Epidermal Growth Factor Receptor

Epidermal growth factor receptor (EGFR) is a receptor protein tyrosine kinase (RTK) deeply involved in the carcinogenesis of NSCLC, mainly adenocarcinomas.20 The EGFR induces cancer via at least three major mechanisms: overexpression of EGFR ligands, amplification of EGFR and activating mutations in the EGFR gene.21 Recent meta-analyses22–25 showed that EGFR mutations, especially deletions in exon 19 and L858R point mutations in exon 21, are more frequent in East-Asian ethnicity, never-smokers, adenocarcinoma histology and female gender. Increased copy number of EGFR, as assessed by fluorescence in situ hybridisation (FISH) assay, was associated with lymph node metastasis, more advanced pathological stage and poor prognosis.

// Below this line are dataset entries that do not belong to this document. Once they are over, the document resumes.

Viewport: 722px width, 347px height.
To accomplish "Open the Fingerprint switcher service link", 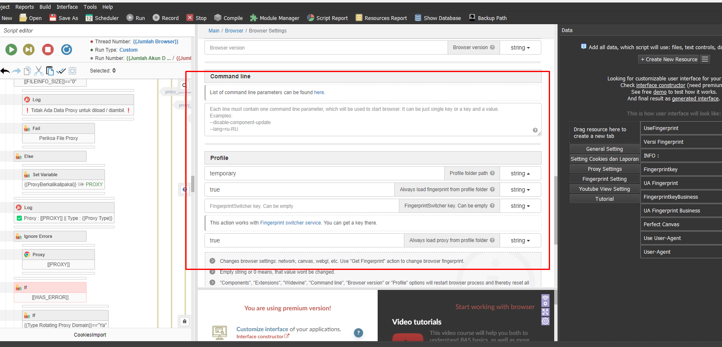I will [291, 223].
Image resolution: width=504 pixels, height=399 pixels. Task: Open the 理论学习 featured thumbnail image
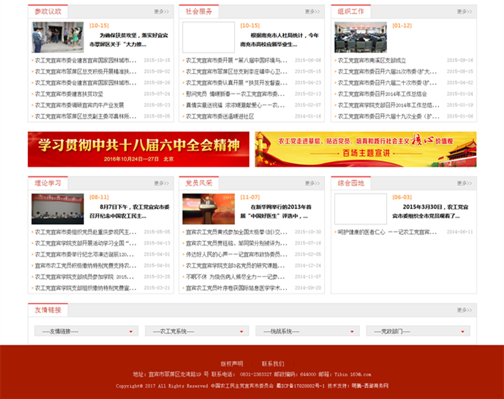[x=57, y=209]
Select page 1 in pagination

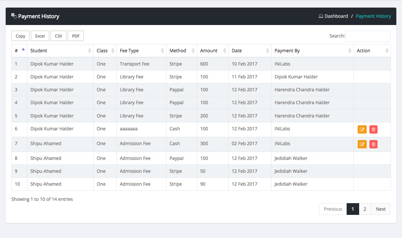[353, 209]
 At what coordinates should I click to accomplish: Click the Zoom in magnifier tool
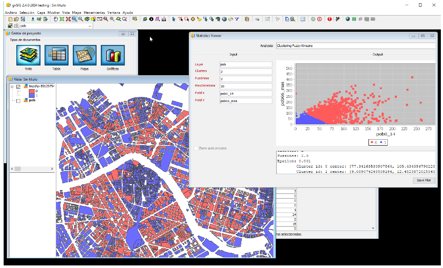click(75, 19)
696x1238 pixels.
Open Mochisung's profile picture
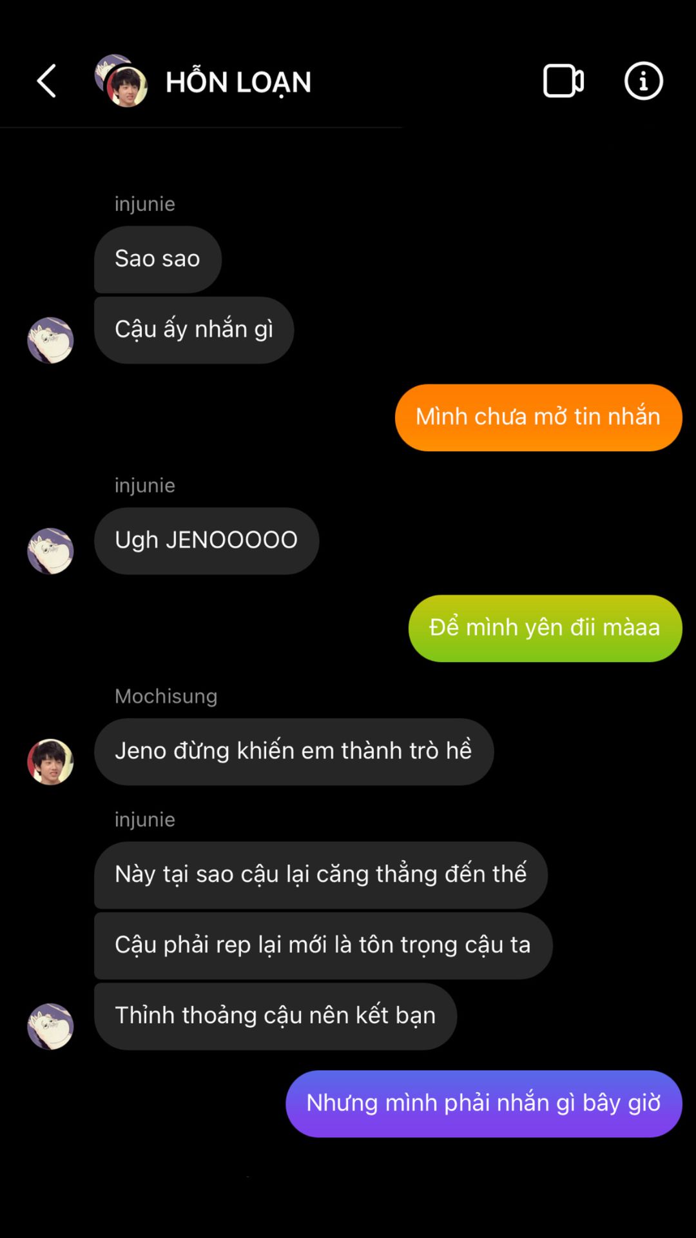click(x=50, y=761)
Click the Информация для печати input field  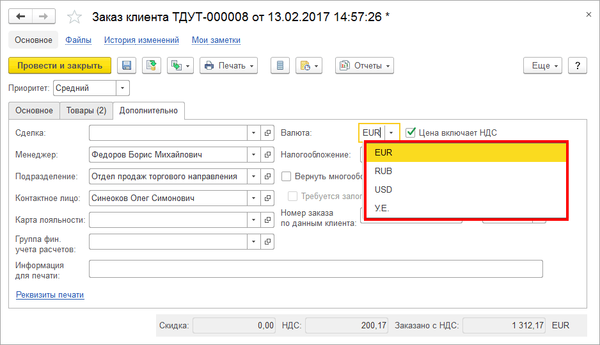tap(315, 269)
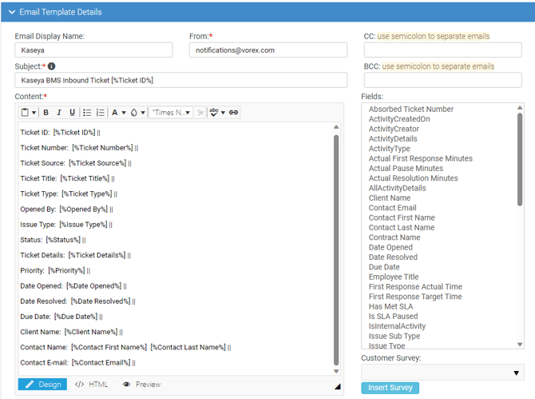Switch to the HTML tab

point(92,385)
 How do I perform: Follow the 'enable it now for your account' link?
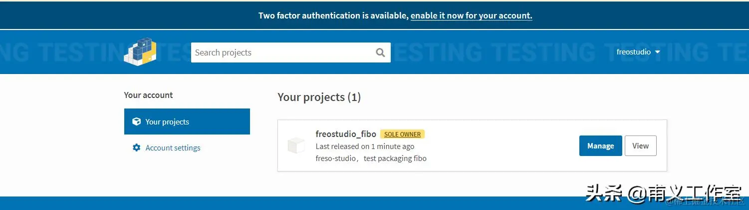[x=471, y=16]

This alteration has been described in NSCLC, especially adenocarcinomas, and may occur in mutant or wild-type tumours.26,27 A recent study revealed that increased copy number of the EGFR gene seems to be a progression event independent of the initial alterations, being more than four times more frequent in invasive lesions than in non-invasive lesions.28 Lung adenocarcinomas that harbour somatic mutations in the EGFR are highly likely to respond to the EGFR RTK inhibitors gefitinib and erlotinib.29 One possible explanation for this phenomenon is that the cancer cells are ‘addicted’ to signalling via the mutant EGFRs and die when the mutant oncoprotein is inactivated. Available data on the prognostic value of EGFR mutations are conflicting. The molecular analysis of patients treated in the TRIBUTE (erlotinib) and INTACT (gefinitib) trials suggested a prolonged survival in patients with mutations;29,30 no significant differences were found in patients undergoing resections of NSCLC31 or lung adenocarcinomas.11 In contrast, there is no doubt about the predictive value of EGFR mutations in tumour response, which ranged between 65 and 92% in patients with mutations and was 9–13% in patients without mutations.32 RAS
The RAS proteins are pivotal regulators of cellular proliferation, differentiation, motility and apoptosis, with mutations in KRAS occurring in 30–50% of lung adenocarcinomas, predominantly in smokers.25 In total, 80% of KRAS mutations occur in codon 12, occasionally in codon 13 and rarely in codon 61.33 The negative prognostic impact of KRAS mutations has been demonstrated in several studies and confirmed in a recent meta-analysis.33 Mutations of KRAS may be predictive of resistance to chemotherapy. Adjuvant chemotherapy did not confer survival advantage in patients whose tumours had RAS mutations.34 The correlation of KRAS status to clinical outcomes in the TRIBUTE study showed that patients with KRAS-mutant tumours not only fail to benefit from erlotinib plus chemotherapy, but may experience decreased survival and time to progression (TTP).35 Despite demonstrating statistical significance, the erlotinib–KRAS interaction results must be viewed cautiously, especially since survival results were not overwhelming, the study involved multiple subsets and was retrospective. Moreover, the relatively small number of patients with KRAS-mutant tumours increases the likelihood of an imbalance in baseline characteristics that could have been responsible for some or all of the observed difference between treatment groups.29

HER2 amplifications have been observed in lung carcinomas, while HER2 mutations were found to be restricted to the adenocarcinoma histotype.36 The frequency of HER2 mutations was slightly higher in females (4.1%) than in males (1.8%) and in never-smokers (3.1%) than in smokers (1.9%). The mutations show a similar positioning when compared with those found in the EGFR gene. Increased copy number of the HER2 gene and overexpression of HER2 are associated with tyrosine kinase inhibitor (TKI) sensitivity in EGFR-positive patients,37,38 possibly because TKIs induce sequestration of HER2 and HER3 receptors in an inactive heterodimer configuration with the EGFR.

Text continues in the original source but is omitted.